De repente un móvil comenzó a sonar. Era el móvil de Renesmee. Se levantó y lo cogió.

- Papa?

- Si, soy yo.

- Un momento que pongo el manos libres.

Renesmee puso el móvil con el manos libres y lo dejó sobre el inestable cristal de la mesita.

- Papá, recibiste mi mensaje?

- Si. Que ocurre?

- Nuestro amigo Russel ha muerto. Un animal se cruzó en su camino y, al querer esquivarlo, chocó contra un árbol.

- Lo siento mucho chicos.

- Papá, crees que podría ser el mismo animal que rondaba anoche por los alrededores de la discoteca?

- Puede ser. En todo caso, lo investigaremos. Ir con cuidado.

Renesmee colgó y todos nos quedamos mirándola.

De repente Virgil se levantó y se dirigió hacia la cocina. Cuando volvió traía consigo un cuchillo.

Milo se acercó a él pero Virgil le esquivó.

- Que vas a hacer con ese cuchillo? – preguntó Milo persiguiendo a su hermano.

Virgil no contestó. Se acercó y volvió a sentarse a mi lado.

- Quiero mostraros algo. Siéntate Milo. – dijo al ver a su hermano de pie, a su lado, con la mirada fija en el cuchillo.

Sin decir nada más, Virgil pasó el cuchillo por su brazo, haciendo un profundo corte. Los tres nos quedamos mirándolo paralizados, pero de repente sucedió algo muy extraño. La herida dejó de sangrar y empezó a cerrarse. A los pocos segundos ya no quedaba marca alguna.

- Que ha pasado? – dijo Milo, tocando donde Virgil había tenido la herida hacía apenas unos segundos.

- Es algo que puedo hacer, y no solo funciona conmigo. Virgil me miró.

- No, Virgil. – dije sin estar muy segura de cómo reaccionaria mi cuerpo ante una herida.

- No confías en mi?

- Claro que si, pero esto es demasiado.

No estaba muy segura de lo que estaba haciendo pero estiré el brazo, cogí el cuchillo y me hice un corte en la palma de la mano, haciendo grandes esfuerzos por no oler la sangre. Vi como Renesmee hacía lo mismo.

La herida escocía mucho y sangraba bastante. Virgil puso su mano sobre la mía y noté la calidez del contacto de su mano con la mía. Noté una sensación difícil de describir. Cada vez notaba menos dolor hasta que ya no sentí nada.

Virgil levantó su mano y vi que en la palma de mi mano ya no había ningún corte ni ninguna marca.

Miré a Virgil y le sonreí.

- Desde cuando puedes hacer esto? – pregunté acariciando su brazo.

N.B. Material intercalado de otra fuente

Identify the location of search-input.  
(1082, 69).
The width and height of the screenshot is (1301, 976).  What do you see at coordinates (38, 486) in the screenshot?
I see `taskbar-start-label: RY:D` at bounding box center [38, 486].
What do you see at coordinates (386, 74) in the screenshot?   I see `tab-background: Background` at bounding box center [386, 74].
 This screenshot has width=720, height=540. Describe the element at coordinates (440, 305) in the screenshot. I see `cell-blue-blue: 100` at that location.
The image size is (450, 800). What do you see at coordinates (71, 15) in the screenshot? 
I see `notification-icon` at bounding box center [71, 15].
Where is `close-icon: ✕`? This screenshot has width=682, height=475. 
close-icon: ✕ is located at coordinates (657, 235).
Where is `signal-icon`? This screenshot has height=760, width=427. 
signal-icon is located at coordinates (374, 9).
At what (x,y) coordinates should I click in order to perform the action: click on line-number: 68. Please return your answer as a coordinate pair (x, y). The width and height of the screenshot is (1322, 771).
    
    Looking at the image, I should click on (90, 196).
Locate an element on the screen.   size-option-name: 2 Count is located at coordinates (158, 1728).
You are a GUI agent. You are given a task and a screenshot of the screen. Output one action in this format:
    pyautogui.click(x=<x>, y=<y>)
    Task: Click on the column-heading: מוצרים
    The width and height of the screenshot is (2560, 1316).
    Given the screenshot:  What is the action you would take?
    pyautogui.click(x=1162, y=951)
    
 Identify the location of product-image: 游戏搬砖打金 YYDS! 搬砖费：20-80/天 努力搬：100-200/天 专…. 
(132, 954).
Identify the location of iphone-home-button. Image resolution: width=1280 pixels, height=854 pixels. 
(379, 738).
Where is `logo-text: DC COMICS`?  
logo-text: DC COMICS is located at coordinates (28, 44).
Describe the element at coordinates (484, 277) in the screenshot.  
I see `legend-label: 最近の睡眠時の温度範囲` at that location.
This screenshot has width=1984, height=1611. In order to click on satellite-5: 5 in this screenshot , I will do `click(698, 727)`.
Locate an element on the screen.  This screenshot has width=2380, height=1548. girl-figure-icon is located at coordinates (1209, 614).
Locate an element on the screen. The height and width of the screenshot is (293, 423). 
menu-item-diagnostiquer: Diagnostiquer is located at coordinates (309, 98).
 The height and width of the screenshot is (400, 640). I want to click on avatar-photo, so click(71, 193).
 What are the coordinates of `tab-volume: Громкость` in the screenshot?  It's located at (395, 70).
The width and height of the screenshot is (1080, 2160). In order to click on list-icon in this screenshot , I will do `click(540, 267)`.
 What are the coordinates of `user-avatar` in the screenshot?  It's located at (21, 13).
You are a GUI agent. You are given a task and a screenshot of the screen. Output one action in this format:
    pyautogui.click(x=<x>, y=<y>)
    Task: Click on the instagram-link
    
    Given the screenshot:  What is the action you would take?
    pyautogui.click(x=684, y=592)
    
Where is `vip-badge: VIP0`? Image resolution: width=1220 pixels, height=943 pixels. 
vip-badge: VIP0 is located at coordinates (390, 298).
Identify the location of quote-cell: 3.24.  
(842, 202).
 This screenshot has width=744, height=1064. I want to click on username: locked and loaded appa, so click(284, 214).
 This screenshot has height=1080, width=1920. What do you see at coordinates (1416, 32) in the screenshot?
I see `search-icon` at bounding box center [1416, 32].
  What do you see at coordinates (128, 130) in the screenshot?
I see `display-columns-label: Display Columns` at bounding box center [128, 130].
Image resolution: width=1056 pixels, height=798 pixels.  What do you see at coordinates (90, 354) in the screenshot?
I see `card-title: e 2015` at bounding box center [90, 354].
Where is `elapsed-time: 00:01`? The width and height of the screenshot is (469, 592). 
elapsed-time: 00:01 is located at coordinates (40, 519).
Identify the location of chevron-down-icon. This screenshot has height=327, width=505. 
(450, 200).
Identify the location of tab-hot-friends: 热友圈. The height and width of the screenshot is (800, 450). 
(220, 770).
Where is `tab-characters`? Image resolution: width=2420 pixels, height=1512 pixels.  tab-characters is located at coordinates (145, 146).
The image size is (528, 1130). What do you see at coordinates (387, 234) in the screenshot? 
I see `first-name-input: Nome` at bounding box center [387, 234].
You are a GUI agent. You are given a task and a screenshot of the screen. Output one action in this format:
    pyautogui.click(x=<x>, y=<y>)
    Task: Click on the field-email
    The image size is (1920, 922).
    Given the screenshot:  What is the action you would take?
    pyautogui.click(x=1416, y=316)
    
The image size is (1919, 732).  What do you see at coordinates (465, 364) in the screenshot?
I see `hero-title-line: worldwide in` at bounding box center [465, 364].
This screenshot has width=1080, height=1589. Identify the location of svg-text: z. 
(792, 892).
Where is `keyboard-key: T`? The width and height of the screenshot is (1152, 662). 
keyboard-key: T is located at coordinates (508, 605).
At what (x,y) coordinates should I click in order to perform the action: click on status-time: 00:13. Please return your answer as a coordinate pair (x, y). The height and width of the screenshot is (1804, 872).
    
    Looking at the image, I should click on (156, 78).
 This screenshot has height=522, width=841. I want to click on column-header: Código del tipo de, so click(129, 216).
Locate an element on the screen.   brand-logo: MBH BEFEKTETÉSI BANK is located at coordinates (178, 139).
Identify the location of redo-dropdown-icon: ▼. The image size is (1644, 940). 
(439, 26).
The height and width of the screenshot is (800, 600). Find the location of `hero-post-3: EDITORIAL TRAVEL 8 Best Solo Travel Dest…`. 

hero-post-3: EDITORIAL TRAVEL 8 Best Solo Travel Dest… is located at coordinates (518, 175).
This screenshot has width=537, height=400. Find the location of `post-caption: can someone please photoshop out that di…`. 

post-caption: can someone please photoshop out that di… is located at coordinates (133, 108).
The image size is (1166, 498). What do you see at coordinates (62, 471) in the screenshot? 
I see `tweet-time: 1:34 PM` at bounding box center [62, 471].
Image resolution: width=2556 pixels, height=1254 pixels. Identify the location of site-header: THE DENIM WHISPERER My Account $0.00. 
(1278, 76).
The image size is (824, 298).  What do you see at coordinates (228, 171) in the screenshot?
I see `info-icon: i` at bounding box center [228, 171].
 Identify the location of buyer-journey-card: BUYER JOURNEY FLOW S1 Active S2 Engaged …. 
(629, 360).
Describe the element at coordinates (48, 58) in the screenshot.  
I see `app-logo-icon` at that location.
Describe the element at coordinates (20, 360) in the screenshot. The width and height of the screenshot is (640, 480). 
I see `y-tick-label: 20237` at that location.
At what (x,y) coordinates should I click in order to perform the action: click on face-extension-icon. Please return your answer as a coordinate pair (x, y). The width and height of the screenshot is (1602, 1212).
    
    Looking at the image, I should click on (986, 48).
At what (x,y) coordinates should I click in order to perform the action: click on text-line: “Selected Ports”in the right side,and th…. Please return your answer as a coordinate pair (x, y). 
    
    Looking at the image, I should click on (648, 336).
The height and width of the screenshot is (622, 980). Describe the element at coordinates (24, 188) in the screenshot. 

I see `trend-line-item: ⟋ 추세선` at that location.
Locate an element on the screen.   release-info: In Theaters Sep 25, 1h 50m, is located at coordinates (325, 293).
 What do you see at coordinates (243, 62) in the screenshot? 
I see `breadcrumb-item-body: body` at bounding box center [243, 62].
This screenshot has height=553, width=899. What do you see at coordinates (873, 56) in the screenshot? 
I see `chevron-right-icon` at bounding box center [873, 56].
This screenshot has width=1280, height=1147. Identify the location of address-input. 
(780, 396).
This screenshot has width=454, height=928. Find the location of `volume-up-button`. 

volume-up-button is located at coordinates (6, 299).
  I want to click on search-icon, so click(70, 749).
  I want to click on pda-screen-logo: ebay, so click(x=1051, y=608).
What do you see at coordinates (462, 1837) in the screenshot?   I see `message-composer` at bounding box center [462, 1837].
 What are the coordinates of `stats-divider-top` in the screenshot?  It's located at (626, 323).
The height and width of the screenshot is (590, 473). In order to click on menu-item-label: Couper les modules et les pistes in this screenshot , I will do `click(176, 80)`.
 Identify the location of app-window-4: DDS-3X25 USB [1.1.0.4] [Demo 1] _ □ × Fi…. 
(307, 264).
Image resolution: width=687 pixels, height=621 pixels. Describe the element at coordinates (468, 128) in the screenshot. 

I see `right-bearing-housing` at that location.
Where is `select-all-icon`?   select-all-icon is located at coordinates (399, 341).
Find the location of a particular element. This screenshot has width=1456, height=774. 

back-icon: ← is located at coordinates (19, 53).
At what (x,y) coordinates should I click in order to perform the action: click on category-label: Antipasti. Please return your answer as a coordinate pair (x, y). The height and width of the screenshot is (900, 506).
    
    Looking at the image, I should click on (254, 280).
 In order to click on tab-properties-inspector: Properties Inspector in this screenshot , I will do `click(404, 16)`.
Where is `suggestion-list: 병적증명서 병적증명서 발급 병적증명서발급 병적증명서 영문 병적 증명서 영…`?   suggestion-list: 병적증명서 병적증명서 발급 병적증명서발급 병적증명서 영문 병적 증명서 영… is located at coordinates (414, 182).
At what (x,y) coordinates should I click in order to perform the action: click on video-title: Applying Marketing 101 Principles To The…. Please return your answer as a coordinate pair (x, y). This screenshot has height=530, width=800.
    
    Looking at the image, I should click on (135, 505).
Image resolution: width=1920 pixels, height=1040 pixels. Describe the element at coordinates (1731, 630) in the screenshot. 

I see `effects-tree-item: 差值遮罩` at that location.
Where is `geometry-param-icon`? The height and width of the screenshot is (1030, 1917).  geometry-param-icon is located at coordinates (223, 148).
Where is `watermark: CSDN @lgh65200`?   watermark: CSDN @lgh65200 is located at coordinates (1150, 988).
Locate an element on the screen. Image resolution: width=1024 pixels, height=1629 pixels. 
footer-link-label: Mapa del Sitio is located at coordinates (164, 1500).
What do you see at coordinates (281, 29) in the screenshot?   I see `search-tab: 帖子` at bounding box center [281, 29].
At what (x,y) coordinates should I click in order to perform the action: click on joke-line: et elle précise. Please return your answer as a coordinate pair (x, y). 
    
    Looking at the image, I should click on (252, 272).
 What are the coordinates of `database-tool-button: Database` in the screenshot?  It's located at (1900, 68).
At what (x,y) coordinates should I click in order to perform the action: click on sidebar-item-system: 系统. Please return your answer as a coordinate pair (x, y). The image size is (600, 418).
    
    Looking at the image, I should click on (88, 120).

- Lo he hecho siempre. Milo, que piensas? – preguntó preocupado al ver la expresión de su hermano.

- Que tendrías que habérmelo dicho.

- Te lo digo ahora. Sois los únicos que lo sabéis.

- Virgil, yo también tengo que contarte algo. – dijo Milo y seguidamente le contó lo sucedido la noche anterior. Sin mencionar a Carlisle, tal y como había prometido.

- Me estás diciendo que los vampiros existen? – preguntó Virgil un poco confuso.

Los tres asentimos enérgicamente.

- Vosotras dos sabíais esto?

Renesmee y yo asentimos de nuevo.

- Pero…

- Hay vampiros buenos. Se oyen muchas historias sobre ellos. Solo comen animales. – dijo Renesmee como si la cosa no fuera con nosotras.

- Ah si? De verdad?

Milo asintió.

- Un día de estos e contaré una historia. – dijo Milo. Supuse que se refería a su etapa como caza vampiros.